MD's Worker Shortage Is Among Nation's 'Most Severe': Chamber Of Commerce
Patch national reporter Beth Dalbey wrote this story.
MARYLAND — Employers in Maryland and every other U.S. state face unprecedented challenges as they try to fill open jobs, according to a new report from the U.S. Chamber of Commerce that says the nation’s worker shortage has become a crisis.
Even if every unemployed person in the country found a job, it still wouldn’t solve the worker shortage crisis, according to the Chamber, a large business lobbying group. Data updated at the end of September shows 9.6 million job openings, but only 6.4 million unemployed workers, the group said.
The Chamber broke states’ worker shortages into four categories — least severe, severe, more severe and most severe — in the report that crunched data on job openings, unemployment rates, labor force participation rates, quit rates and hire rates.
Maryland fell into the most severe category with a worker shortage index of 0.40, which is based on the number of available workers for every job opening. States with the highest ratio have more workers available to fill jobs.
In Maryland, there are 40 available workers for every 100 open jobs.

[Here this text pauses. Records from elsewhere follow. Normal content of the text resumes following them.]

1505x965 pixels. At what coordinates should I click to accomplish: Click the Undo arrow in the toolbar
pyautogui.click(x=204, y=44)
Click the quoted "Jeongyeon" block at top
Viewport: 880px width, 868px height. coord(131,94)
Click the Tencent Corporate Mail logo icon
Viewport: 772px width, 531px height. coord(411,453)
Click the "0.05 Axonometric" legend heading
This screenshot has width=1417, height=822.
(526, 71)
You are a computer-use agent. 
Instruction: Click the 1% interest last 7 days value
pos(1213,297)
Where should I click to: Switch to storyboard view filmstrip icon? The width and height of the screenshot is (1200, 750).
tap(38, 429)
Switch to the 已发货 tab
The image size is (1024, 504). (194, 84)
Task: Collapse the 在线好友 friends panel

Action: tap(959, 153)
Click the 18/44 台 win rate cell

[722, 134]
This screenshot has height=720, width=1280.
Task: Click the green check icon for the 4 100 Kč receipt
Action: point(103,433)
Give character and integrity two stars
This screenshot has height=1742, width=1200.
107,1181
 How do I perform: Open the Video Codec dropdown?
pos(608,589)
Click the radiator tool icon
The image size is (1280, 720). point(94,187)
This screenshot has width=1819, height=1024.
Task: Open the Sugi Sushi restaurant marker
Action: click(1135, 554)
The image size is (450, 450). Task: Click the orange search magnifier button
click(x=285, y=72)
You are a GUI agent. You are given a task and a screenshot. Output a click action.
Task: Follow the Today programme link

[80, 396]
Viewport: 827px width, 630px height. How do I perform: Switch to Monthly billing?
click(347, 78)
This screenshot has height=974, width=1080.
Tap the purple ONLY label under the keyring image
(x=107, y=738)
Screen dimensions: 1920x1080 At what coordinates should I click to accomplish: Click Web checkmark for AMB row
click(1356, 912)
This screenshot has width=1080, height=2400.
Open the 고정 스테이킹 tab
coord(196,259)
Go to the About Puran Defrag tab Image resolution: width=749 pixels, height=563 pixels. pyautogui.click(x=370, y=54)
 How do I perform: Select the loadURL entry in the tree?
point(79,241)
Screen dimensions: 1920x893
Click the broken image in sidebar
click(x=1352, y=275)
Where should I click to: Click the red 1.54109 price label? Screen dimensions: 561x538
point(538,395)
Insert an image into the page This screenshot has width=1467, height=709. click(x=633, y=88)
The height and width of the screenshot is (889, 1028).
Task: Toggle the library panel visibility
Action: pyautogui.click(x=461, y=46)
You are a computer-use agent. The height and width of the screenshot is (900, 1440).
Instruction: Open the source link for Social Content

Here are the statistics, updated in September, used to compute that index:
- Job openings: 169,000
- Unemployed workers: 54,811
- Labor force participation rate: 65.3%
- Unemployment rate: 1.7%
- Quit rate: 2.3%
- Hiring rate: 4%
The vast majority of states have more job openings today than in early 2020.
Job openings in Maryland have increased between 10% and 39% between February 2020 through July 2023. During the same period, the labor participation rate was above the national average.
Only a dozen states — Alaska, Arizona, Florida, Illinois, New Jersey, New York, North Dakota, Oklahoma, Oregon, Texas, Utah and Virginia — have a higher percentage of their labor force working than before the pandemic.
Overall, U.S. employers have lost 1.9 million workers since February 2020, when the COVID-19 pandemic upended workplaces. Today, only 62.6 percent of working-age Americans are employed, 0.7 percentage points below pre-pandemic levels.
Early retirements, increased savings and immigration at the lowest level in decades are among factors contributing to the exodus, the business group said. Also, a 2022 survey of unemployed workers who lost their jobs during the pandemic said the need to care for children or other family members made it difficult or impossible to return to work. Entrepreneurship has soared, too, with nearly 10 million new business applications and, in 2020 alone, more than 4 million new businesses were started.
One significant contributor to the worker shortage was a sharp decline in immigration from 2020 to 2021. Only 247,000 people legally entered the United States that year, down 76 percent from the decade high of 1,049,000 immigrants from 2015 to 2016, according to the lobbying group, which lists legal immigration reform among its legislative priorities.
In short, the “great reshuffle” has worked its way into workplace vernacular along with the “great resignation” during the workforce shift, the Chamber said, noting “the hashtag #quittok even went viral on social media as users posted about quitting their jobs in search for more free time and better opportunities.”
About 3.5 million people quit their jobs in August, the report said, but the hiring rate has outpaced the quit rate since November 2020.